While the media ignores it, thousands of people are protesting yet another massive pipeline today – this time the Dakota Access Pipeline.
From the Bakken fracked oil fieds in North Dakota, the $3.8 billion pipeline would travel 1,168 miles through South Dakota, Iowa, and Illinois and under the Missouri River – just upstream from Standing Rock Sioux’s drinking water supply. Up to 570,000 barrels of volatile fracked oil would course through every day on its way to an Illinois distribution hub.
From there, trains carry it to East Coast refineries and it connects with Continental Resources’s Energy Transfer Crude Oil Pipeline (ETCOP) line, which travels 750 miles to a refinery along the Texas Gulf.
Incredibly, this network would carry over 50% of North Dakota’s current oil production.
Similar in length and density to the rejected Keystone pipeline, the inevitable ruptures and spills put tribal land, wildlife habitat, water resources and farms at risk. It cuts through ancestral lands of Standing Rock Sioux and within half a mile of their reservation. And it keeps the US addicted to fossil fuels.
How much fossil fuels? It will equal the annual emissions of 30 coal plants (21.4 million cars), says Oil Change International, when you consider the lifecycle of the oil – producing, transporting, processing and burning it – making it impossible to meet the goals the US committed to in the Paris Climate Agreement.
“The Dakota Access pipeline would be with us decades into the future,” says Lorne Stockman at Oil Change International. “Once built and operating, the economic incentives to keep it going will be hard to overcome.” Those emissions are unacceptable 20, 30 or 40 years from now, he says.
Using a pipeline to transport oil costs half that of by train, giving producers more incentive to open new wells. And after spending billions to build it, the incentives are strong to keep the oil flowing.
Led by Native Americans, protests have been building since April. Over 200 tribes and supporters say they won’t leave until the pipeline is stopped for good.
A company called Energy Transfer Partners pushed it through without consulting native tribes and without an independent environmental review. The Army Corp of Engineers approved it using the company’s environmental analysis.

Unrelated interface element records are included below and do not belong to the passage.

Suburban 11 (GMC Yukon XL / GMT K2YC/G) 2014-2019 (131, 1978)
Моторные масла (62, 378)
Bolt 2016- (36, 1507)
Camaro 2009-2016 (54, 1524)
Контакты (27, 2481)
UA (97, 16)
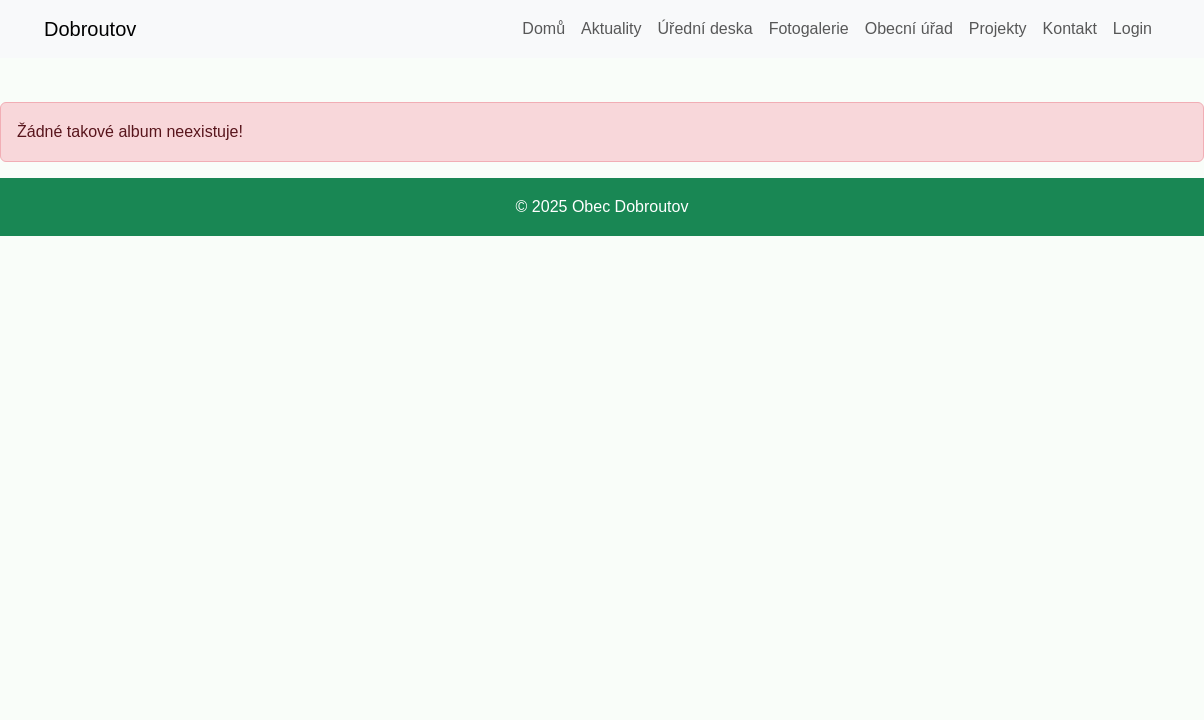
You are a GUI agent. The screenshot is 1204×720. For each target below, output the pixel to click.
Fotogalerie (809, 28)
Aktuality (611, 28)
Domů (543, 28)
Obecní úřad (909, 28)
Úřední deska (705, 28)
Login (1132, 28)
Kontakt (1070, 28)
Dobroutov (90, 29)
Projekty (998, 28)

Protesters halted construction last month and clashed again September 3, when sacred sites were bulldozed.
President Obama (and Hillary Clinton) have been silent despite the outcry, but when a judge wouldn’t halt the pipeline, the Obama Administration stepped in and pulled the final permit last week.
The Departments of Justice, Interior and Army intervened with an unprecedented joint statement, saying they pulled the permit while it decides whether the project needs a tougher environmental review. The approval process for this kind of infrastructure may need a national overhaul, they say, and they plan to formally consult with tribes this fall on how to make sure they have meaningful input on projects that impact them.
Sign the petition against the pipeline.
How It Happened
Construction is almost half complete and oil is scheduled to start flowing in January. In mid-August, the Army Corp of Engineers gave 48 hours notice to Standing Rock Sioux tribe that construction would begin under the Missouri River.
Dakota Access was approved through the “Nationwide Permit 12” process, which allows pipeline projects to be fast-tracked without environmental review. Oil companies get out of environmental reviews because the pipeline is treated as thousands of small, individual projects.
The tribe is suing the Army Corps because of the pipeline’s potential to leak and pollute their water resources. In March, the EPA urged the Corps to find another route and to do an environmental analysis.
A dozen people have been arrested including Green Party presidential candidate Jill Stein. Bernie Sanders asked the Obama Administration to block the pipeline and introduced an amendment in the Senate to slow down construction.
“It is unfortunate the corporate world chooses to ignore the millions of people and hundreds of tribal nations who stand in opposition to the destruction of our lands, resources, waters and sacred sites,” says Dave Archambault II, Chair of Standing Rock Sioux Tribe. While the bottom line for Energy Transfer Partners is money, the bottom line for Standing Rock Sioux Tribe is and will always be protecting our lands, people, water and sacred sites, he says.
The Trump Connection
Much of the oil that flows through the pipeline is from Continental Resources, whose CEO Harold Hamm is Trump’s energy adviser. If Trump is elected, he could well be appointed Secretary of Energy.
Another petition calls on President Obama to cancel oil and gas sale leases on public lands, including Bakken – the source of the oil for the Dakota Access Pipeline.